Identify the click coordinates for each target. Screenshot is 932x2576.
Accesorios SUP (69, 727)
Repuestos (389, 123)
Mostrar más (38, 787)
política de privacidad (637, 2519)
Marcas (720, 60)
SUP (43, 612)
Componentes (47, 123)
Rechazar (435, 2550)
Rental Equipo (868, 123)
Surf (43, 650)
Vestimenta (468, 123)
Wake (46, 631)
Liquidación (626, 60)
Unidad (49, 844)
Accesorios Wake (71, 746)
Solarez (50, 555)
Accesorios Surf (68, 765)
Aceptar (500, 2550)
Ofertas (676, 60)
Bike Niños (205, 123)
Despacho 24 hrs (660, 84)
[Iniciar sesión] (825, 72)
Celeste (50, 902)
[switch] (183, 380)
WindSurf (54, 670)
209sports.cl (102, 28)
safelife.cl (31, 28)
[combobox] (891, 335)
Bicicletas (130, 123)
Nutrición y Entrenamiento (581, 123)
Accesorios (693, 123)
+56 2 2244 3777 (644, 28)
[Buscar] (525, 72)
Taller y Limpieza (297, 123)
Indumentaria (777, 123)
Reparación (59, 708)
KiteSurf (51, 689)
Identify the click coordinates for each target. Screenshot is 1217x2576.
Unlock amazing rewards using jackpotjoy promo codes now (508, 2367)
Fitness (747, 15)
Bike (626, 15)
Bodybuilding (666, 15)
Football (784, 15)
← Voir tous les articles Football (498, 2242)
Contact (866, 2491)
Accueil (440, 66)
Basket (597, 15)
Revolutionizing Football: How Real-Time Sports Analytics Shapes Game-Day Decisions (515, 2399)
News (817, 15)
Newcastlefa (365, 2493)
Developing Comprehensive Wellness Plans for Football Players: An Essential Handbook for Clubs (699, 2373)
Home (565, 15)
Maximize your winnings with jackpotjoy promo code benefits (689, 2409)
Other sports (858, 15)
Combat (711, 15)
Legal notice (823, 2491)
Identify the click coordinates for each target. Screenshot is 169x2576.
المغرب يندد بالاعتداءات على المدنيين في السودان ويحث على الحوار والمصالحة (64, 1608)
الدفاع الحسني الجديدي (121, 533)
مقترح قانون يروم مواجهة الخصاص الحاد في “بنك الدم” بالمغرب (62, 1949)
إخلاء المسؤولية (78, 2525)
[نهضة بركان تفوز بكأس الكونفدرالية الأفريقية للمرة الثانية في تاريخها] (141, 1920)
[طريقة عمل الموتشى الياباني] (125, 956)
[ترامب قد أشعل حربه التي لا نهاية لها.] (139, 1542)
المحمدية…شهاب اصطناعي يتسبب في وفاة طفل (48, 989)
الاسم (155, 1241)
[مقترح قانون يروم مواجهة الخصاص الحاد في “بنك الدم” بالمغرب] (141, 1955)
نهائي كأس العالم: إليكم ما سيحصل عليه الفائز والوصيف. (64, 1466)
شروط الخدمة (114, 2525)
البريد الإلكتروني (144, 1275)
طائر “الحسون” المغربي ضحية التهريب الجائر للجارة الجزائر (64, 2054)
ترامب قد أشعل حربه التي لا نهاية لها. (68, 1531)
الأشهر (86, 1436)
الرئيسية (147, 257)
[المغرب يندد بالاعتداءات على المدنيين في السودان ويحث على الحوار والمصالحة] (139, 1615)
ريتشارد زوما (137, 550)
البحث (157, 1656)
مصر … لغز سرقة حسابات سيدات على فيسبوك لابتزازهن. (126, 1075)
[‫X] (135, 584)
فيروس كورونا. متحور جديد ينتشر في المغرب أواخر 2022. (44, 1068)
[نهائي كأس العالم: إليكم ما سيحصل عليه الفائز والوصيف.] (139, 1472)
------------------------
■ **TASK PROMPT**: Nothing but an exact copy of the lines from the start of the entries through the line containing "Basket (597, 15)" belongs in the response.

■ **EXERCISE RESPONSE**:
Identify the click coordinates for each target. Screenshot is 932x2576.
Accesorios SUP (69, 727)
Repuestos (389, 123)
Mostrar más (38, 787)
política de privacidad (637, 2519)
Marcas (720, 60)
SUP (43, 612)
Componentes (47, 123)
Rechazar (435, 2550)
Rental Equipo (868, 123)
Surf (43, 650)
Vestimenta (468, 123)
Wake (46, 631)
Liquidación (626, 60)
Unidad (49, 844)
Accesorios Wake (71, 746)
Solarez (50, 555)
Accesorios Surf (68, 765)
Aceptar (500, 2550)
Ofertas (676, 60)
Bike Niños (205, 123)
Despacho 24 hrs (660, 84)
[Iniciar sesión] (825, 72)
Celeste (50, 902)
[switch] (183, 380)
WindSurf (54, 670)
209sports.cl (102, 28)
safelife.cl (31, 28)
[combobox] (891, 335)
Bicicletas (130, 123)
Nutrición y Entrenamiento (581, 123)
Accesorios (693, 123)
+56 2 2244 3777 (644, 28)
[Buscar] (525, 72)
Taller y Limpieza (297, 123)
Indumentaria (777, 123)
Reparación (59, 708)
KiteSurf (51, 689)
Identify the click coordinates for each target. Screenshot is 1217x2576.
Unlock amazing rewards using jackpotjoy promo codes now (508, 2367)
Fitness (747, 15)
Bike (626, 15)
Bodybuilding (666, 15)
Football (784, 15)
← Voir tous les articles Football (498, 2242)
Contact (866, 2491)
Accueil (440, 66)
Basket (597, 15)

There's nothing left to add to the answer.